There’s another important factor to consider: Biden’s approval rating. House races are increasingly correlated to presidential voting, a measure of the nationalization of local races. A Democrat running for reelection in a close race very much wants a popular Democratic president, as surely as she was happy to have an unpopular Republican president four years ago. Presidential approval ratings have long correlated to the results of midterm elections, as data from Gallup shows. If Biden is at 50 percent approval when the midterms roll around, history suggests that the Democrats will lose several dozen seats, giving Republicans control of the House.
Gallup’s current approval rating for Biden would have his party losing nearly 50 seats, if it hewed closely to the trend line (which it won’t). As that chart shows, only twice have presidents seen their parties gain seats in midterms. In each case, the president was above 60 percent approval.

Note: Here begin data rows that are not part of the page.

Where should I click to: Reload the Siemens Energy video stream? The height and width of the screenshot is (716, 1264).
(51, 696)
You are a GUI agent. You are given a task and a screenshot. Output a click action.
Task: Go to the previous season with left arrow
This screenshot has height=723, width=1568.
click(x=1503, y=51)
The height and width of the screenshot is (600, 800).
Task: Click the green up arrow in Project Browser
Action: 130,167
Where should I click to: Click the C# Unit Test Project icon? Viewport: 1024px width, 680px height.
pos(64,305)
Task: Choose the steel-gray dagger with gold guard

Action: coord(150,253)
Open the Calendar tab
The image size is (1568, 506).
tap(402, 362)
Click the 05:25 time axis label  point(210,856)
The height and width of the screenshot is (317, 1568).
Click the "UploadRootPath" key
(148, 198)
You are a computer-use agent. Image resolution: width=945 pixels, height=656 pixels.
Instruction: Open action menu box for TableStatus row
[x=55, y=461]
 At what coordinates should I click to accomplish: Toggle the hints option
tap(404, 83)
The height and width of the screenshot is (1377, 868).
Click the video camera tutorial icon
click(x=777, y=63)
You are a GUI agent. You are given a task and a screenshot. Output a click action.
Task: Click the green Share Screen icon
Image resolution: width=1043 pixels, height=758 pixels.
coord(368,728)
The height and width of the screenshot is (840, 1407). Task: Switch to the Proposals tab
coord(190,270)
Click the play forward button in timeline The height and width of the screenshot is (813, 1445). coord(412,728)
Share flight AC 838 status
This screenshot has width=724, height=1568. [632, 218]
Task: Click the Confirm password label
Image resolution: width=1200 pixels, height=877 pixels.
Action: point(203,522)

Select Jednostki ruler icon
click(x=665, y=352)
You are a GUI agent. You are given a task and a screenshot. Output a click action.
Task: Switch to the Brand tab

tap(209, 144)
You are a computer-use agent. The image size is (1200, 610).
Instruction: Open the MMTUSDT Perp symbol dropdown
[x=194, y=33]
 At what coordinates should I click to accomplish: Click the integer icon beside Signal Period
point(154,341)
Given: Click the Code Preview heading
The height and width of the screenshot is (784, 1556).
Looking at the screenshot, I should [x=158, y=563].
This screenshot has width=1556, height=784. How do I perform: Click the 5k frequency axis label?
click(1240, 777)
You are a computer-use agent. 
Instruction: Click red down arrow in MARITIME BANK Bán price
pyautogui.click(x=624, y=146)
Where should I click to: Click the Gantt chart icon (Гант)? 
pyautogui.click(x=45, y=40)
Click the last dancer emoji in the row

Biden is not likely to hit 60 percent approval. Over the past decade or so, presidential approval has been largely static, with partisans holding strong opinions and most of the movement occurring with independents. That’s largely been true for Biden, too. His drop in approval, as measured by YouGov in polling conducted for the Economist, has largely been a function of big declines among independents since late May. Overall, his approval rating has fallen 14 points among independents, including 12 points on the economy. At one point he seemed to be buoyed by his handling of the coronavirus pandemic, but since the emergence of the fourth wave of cases in late June, that’s slipped, too.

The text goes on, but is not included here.